Blog

Your Education Road Map

Politics K-12®

ESSA. Congress. State chiefs. School spending. Elections. Education Week reporters keep watch on education policy and politics in the nation’s capital and in the states. Read more from this blog.

Federal

CCSSO Releases Roadmap for Accountability

By Alyson Klein — June 20, 2011 1 min read
  • Save to favorites
  • Print

Right on the heels of Secretary of Education Arne Duncan’s announcement that it might be time to consider, maybe, possibly offering a package of waivers to states on aspects of the No Child Left Behind Act, 40 states and the District of Columbia have announced a new “accountability road map.”

The roadmap has been in the works for a year and a half, long before the department’s announcement. It is basically a list of principles and parameters that state schools chiefs think should be included in accountabilty systems, ideally through the reauthorization of the No Child Left Behind Act.

These “next-generation” accountability systems would include the establishment of college-and-career-ready standards, the measurement of graduation rates, and a requirement that states help build district and school capacity to turnaround the lowest- performing schools. Schools would be given more detailed feedback than just making or not making progress under the law.

And if Congress doesn’t act, the Council of Chief State School Officers says that states will begin proposing their own, new accountability models based on the roadmap.

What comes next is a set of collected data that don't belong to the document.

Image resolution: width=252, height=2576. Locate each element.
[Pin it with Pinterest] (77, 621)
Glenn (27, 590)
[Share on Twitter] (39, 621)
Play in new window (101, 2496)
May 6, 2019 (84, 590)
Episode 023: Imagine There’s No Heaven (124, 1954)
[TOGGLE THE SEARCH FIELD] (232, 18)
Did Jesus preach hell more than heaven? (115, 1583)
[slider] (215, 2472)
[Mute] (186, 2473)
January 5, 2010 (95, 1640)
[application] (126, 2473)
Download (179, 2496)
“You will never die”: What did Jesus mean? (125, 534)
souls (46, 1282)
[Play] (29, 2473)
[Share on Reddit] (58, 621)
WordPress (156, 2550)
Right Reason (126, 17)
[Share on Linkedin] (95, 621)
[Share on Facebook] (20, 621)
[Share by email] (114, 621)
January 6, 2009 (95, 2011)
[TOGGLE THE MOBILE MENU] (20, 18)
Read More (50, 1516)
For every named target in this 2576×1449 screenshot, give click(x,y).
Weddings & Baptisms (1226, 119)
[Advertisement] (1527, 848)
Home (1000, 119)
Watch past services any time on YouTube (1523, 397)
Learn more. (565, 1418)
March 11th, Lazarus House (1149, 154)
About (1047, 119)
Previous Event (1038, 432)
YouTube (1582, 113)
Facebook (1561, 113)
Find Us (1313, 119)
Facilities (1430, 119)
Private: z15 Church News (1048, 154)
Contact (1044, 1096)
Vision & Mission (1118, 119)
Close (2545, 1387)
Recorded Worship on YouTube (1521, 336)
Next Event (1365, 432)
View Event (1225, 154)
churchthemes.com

The idea is basically to flood the department with a host of waiver requests that all fall along similar lines.

Right now, state waiver requests are “coming from different perspectives”, said Gene Wilhoit, the executive director of CCSSO. “We’re going to come to the department with a set of waviers that will come en masse ... under a [similar] set of principles.”

Kentucky may be the first out of the gate on this. Today, the Bluegrass State asked the feds for permission to substitute its new state accountability system for the federal one.
The Kentucky system, created in 2009 as a follow-up to the landmark Kentucky Education Reform Act, is based in part on the Common Core State Standards Initiative. It looks at subjects beyond just reading and math in determining a school’s progress and considers student academic growth, among other factors, in labeling schools.

Wilhoit said that folks should disabuse themselves of the idea that this is an attempt by states to wiggle out of accountability. He said the roadmap would “maintain strong accountability,” which would actually be “at a higher level” than under NCLB.

“There’s tremendous frustration in this field that we’ve about ridden this horse as much as we can ride it,” he said of the current law.